Вернувшись на площадь, у нашего крыльца мы услышали, как опухший тунеядец, обращаясь к побитому, показав на очередь, сказал:
– Вон, глянь, снова Шпынь непотребный на опохмелок опоздал.
– А кто такой Шпынь, в чём его непотребство и чем оно отличается от вашего потребства?
– Да водку он не пьёт, даже на халяву, – в рот не берёт, то есть напрочь не потребляет!
– А откуда же пьян?
– Да болтушки разные делает, например, винцо сладкое, «Клюковку» с пивком разболтает – это в лучшем случае, а то и ещё что-нибудь чуднóе придумает, одним словом, изыскивает всякие тонкости.
– А почему Шпынь?
– Ну это понятно! Ругательств матерных не терпит, совсем не переносит, шпыняет всех за них – отсюда Шпынь.

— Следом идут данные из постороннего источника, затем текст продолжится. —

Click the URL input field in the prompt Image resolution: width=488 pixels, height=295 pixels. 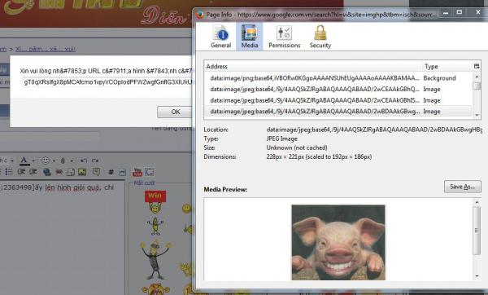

– Аристократ он у нас, из большого начальства вышел.
– Да какой он аристократ, – возмутился стоящий рядом откровенный тунеядец, – «дай под зад и ори сто крат» – вот он кто!

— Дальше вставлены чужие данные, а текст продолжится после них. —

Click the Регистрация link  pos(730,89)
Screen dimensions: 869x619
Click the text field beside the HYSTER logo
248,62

– Ты не прав, – возразил битый, – в Москве до пития был он при власти, служил в ихней главной академии марксистским толковником, разъяснял, значит, кого по их бородатым законам уесть и порушить необходимо, но по пьяни лишка про что-то болтанул и загремел со всех своих вершин, да через это запил, до ручки дошёл, с семьёй разбежался, опосля его в тунеядцы скинули и сюда к нам перевоспитывать отправили.

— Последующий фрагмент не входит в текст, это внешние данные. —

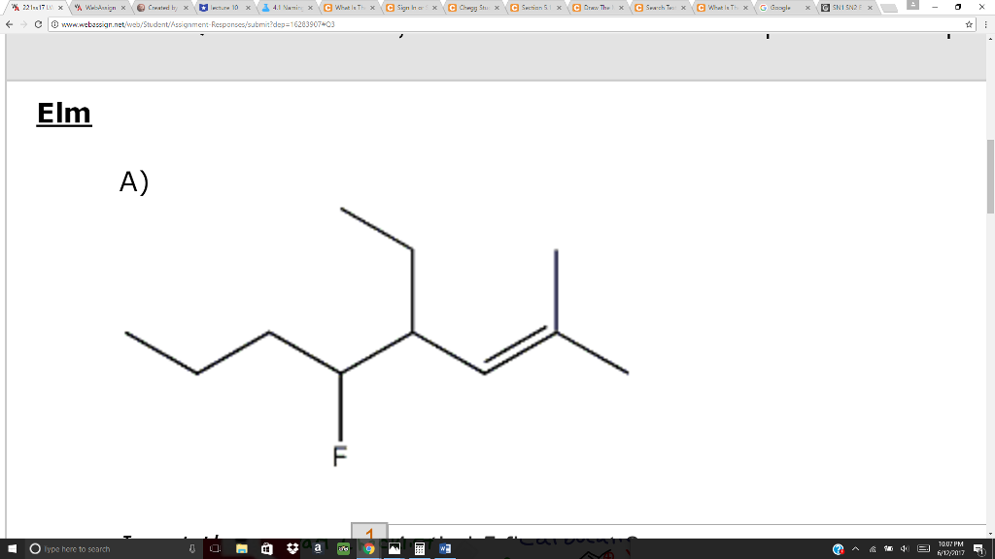The width and height of the screenshot is (995, 559).
Task: Open Dropbox from the taskbar
Action: click(291, 547)
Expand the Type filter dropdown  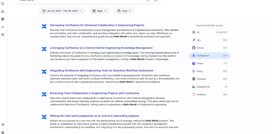click(124, 11)

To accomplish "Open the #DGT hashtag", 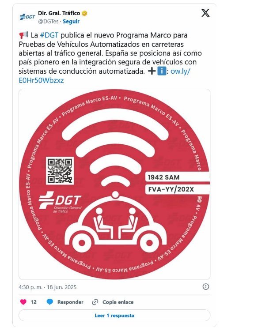I will tap(49, 35).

– Снова проспал, машину не подали, без пива на сегодня останется, значит, – сказал опухший.
– Ничего, лосьон в универмагской парфюмерии есть, им обойдется, – успокоил битый.
И вдруг при этих словах мы увидели апофеоз тотьменского бытия. С угорья, куда уходил хвост очереди, показался высокий спешащий седой человек, в больших роговых очках, с лицом алкогольного академика. Осмотрев со своего высока всю площадь, уставленную бесконечными тунеядцами, сбавил ход, поняв, что опоздал, и, подойдя к хвосту очереди, хриплым начальственным голосом спросил, обращаясь ко всей площади:
– Россия!.. Кто здесь крайний?
Сосредоточенная очередь повернула свои головы в сторону Шпыня, и что-то похожее на вразумительность мелькнуло в их глазах. Но через малое время шум катящихся бочек снова вернул всех в состояние ожидания, а через минуту на лицах передовой части очереди уже появилось предчувствие предстоящего блаженства. И вскоре волшебная терапия началась.
Да, Россия, жизнь твоя утрешняя – жизнь ожидательная.